The final version of the committee’s report, released Thursday, sets out 10 recommendations that fall into three categories: strengthening national resolution powers and their cross-border implementation; firm-specific contingency planning; and reducing contagion.
“The financial crisis illustrates the importance of effective cross-border crisis management. The scope, scale and complexity of international financial transactions expanded at an unprecedented pace in the years preceding the crisis, while the tools and techniques for handling cross-border bank crisis resolution have not evolved at the same pace,” the committee says.
As a result, “Actions taken to resolve cross-border institutions during the crisis tended to be ad hoc, severely limited by time constraints, and to involve a significant amount of public support.”
The committee’s recommendations also aim to reduce contagion by advocating the use of risk mitigation mechanisms such as netting arrangements, collateralization practices and the use of regulated central counterparties. Strengthening the use of these and other measures would help limit the market impact of a bank failure, it says.
The report recommends that systemically important cross-border banks and groups provide a plan to preserve their firms as a going concern, promote the resiliency of key functions, or facilitate a rapid resolution or wind-down, in the event of failure. Both banks, and regulators should “develop practical and credible plans to promote resiliency in periods of severe financial distress and to facilitate a rapid resolution”, it recommends, adding that such plans should ensure access to relevant information in a crisis and assist the authorities’ evaluation of resolution options.
“One of the main lessons from the crisis was that the enormous complexity of corporate structure makes resolutions difficult, costly and unpredictable,” it notes. For example, the report points out that failed investment bank, Lehman Brothers, was comprised of almost 3,000 legal entities, operating in 50 countries.
The committee also recommends that supervisors work closely with their foreign counterparts and relevant resolution authorities to understand how complex group structures and operations could be resolved in a crisis.
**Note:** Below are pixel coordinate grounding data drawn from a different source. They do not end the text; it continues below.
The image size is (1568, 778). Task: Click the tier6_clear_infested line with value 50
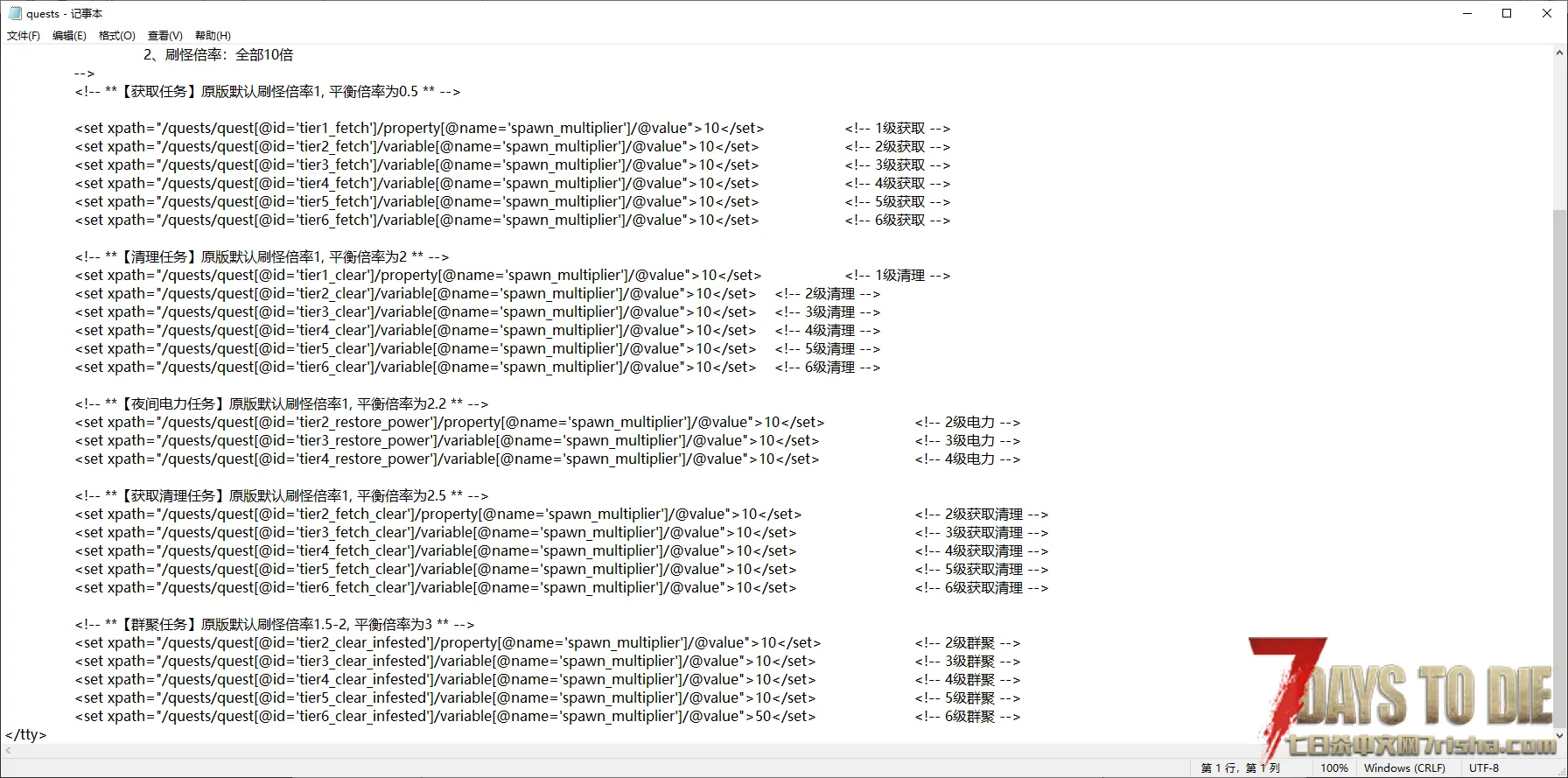pyautogui.click(x=444, y=717)
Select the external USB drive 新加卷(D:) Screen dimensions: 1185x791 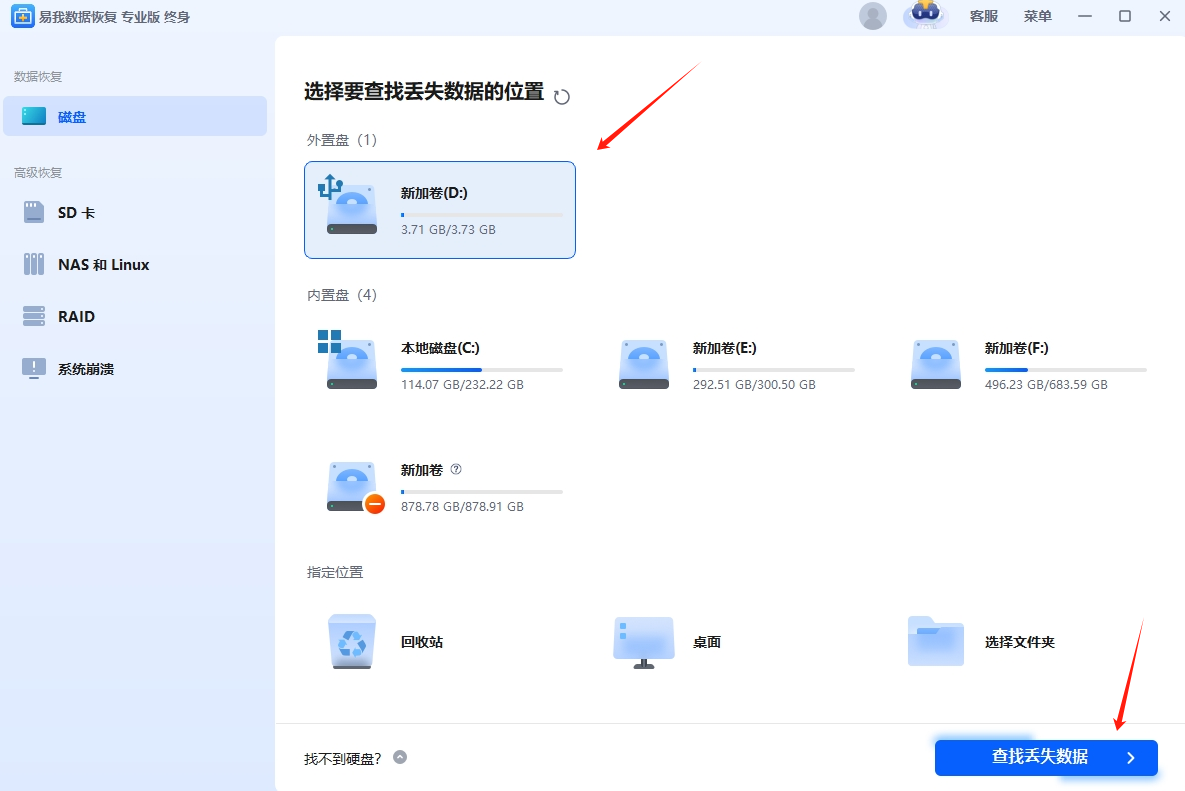click(x=440, y=210)
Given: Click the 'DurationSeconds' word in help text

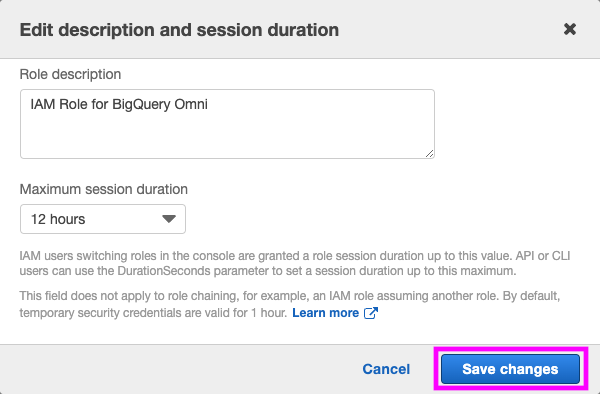Looking at the screenshot, I should coord(164,271).

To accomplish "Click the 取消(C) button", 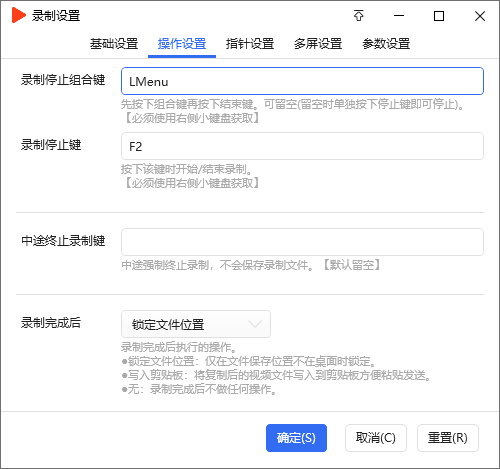I will (x=376, y=438).
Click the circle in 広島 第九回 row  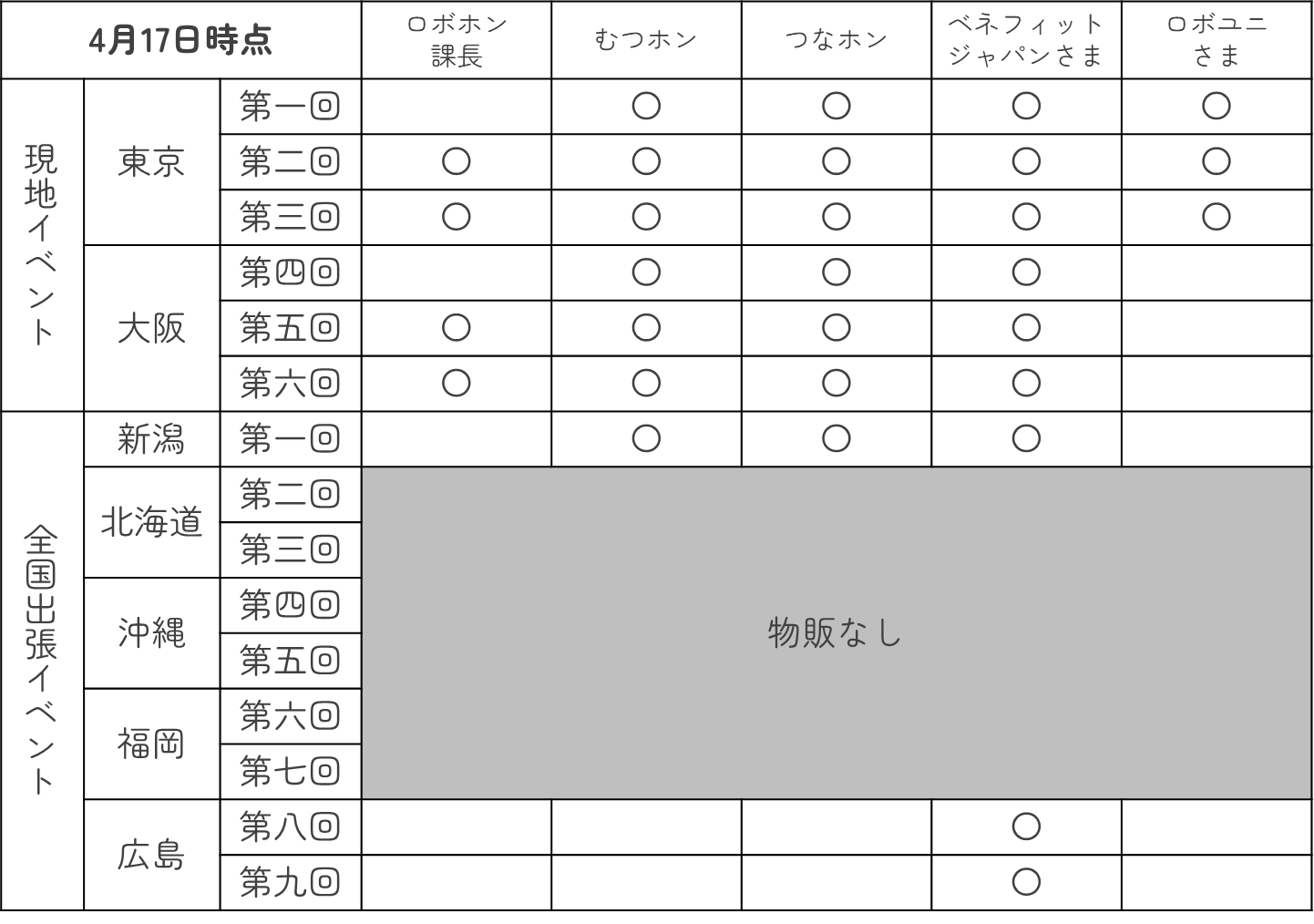(x=1026, y=882)
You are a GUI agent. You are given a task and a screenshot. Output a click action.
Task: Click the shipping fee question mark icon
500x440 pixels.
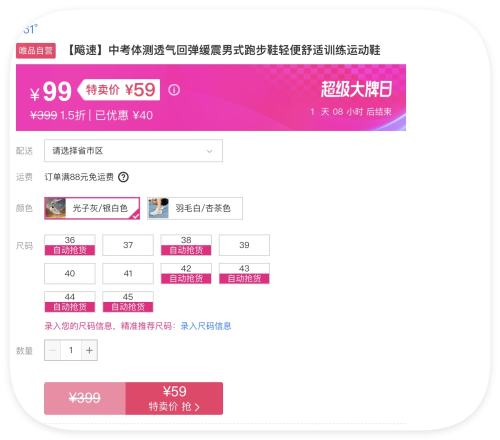(123, 177)
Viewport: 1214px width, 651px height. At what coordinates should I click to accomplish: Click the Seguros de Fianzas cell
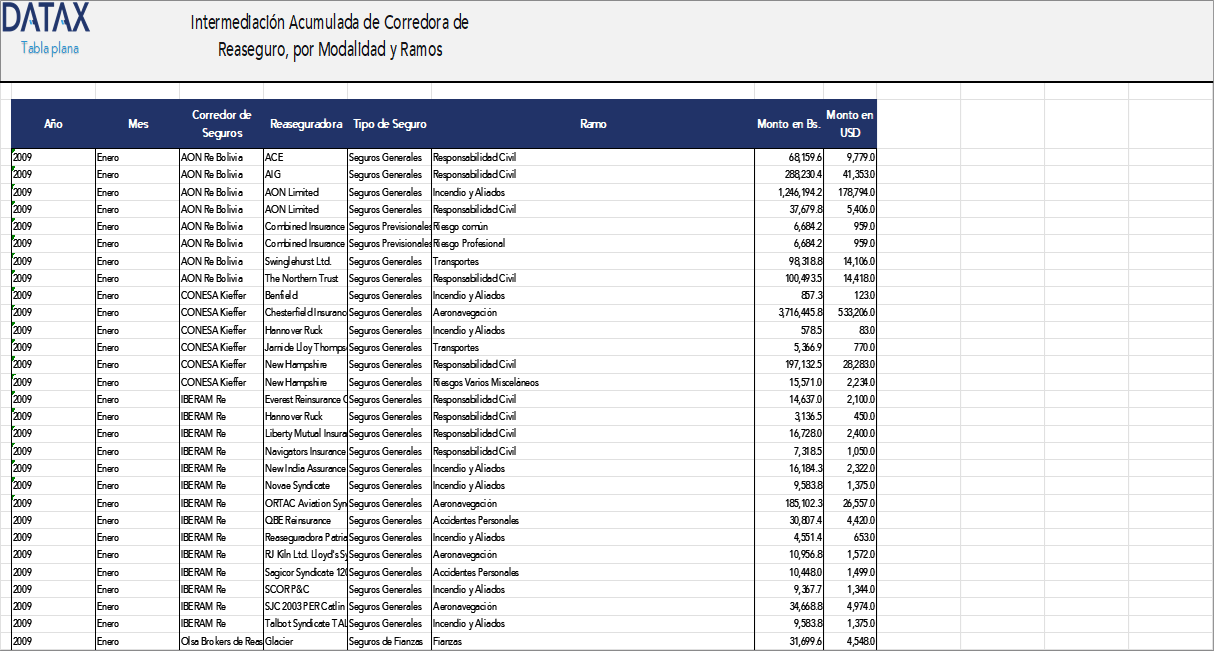386,641
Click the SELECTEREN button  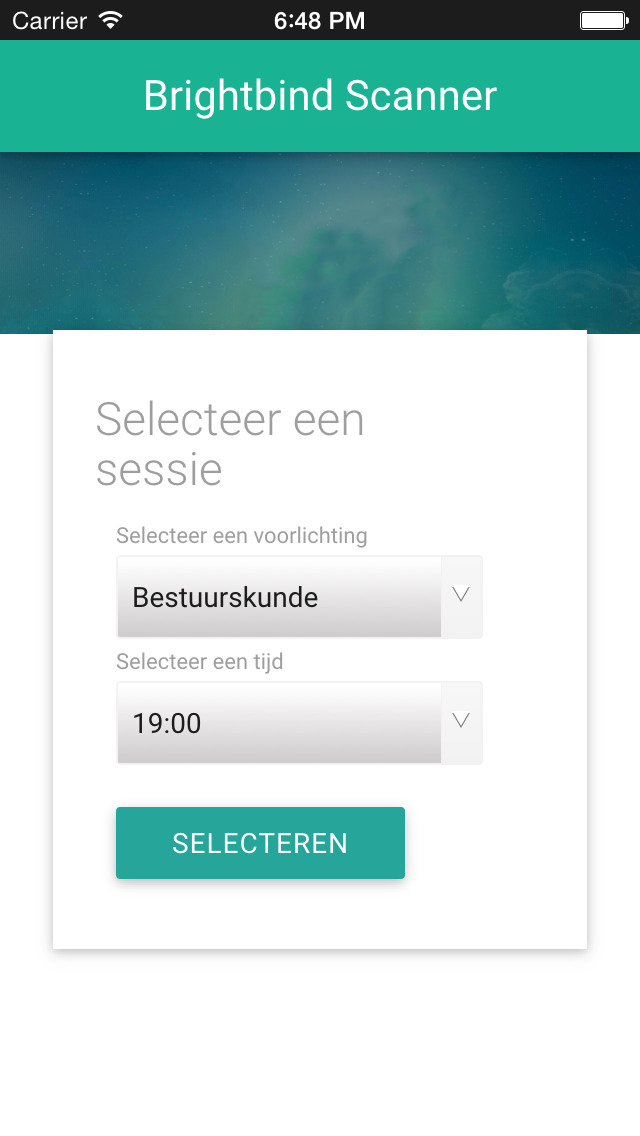(x=260, y=843)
If an institution’s group structures are too complex to permit an orderly and cost-effective resolution, national authorities should consider imposing regulatory incentives, through capital or other prudential requirements, to encourage simplification of the structures, it says.
And, it recommends that national authorities seek convergence of national resolution tools and measures to promote the coordinated resolution of banks active in multiple jurisdictions.
Nout Wellink, chairman of the Basel Committee and president of the Netherlands Bank, noted that, “the resolution of a cross-border bank is a complex and multidimensional process and the financial crisis exposed gaps in intervention techniques and tools needed for an orderly resolution. Based on the lessons of the crisis and our analysis of national resolution frameworks, I believe that implementation of the committee’s recommendations will help make meaningful progress toward addressing systemic risk and the too-big-to-fail problem.”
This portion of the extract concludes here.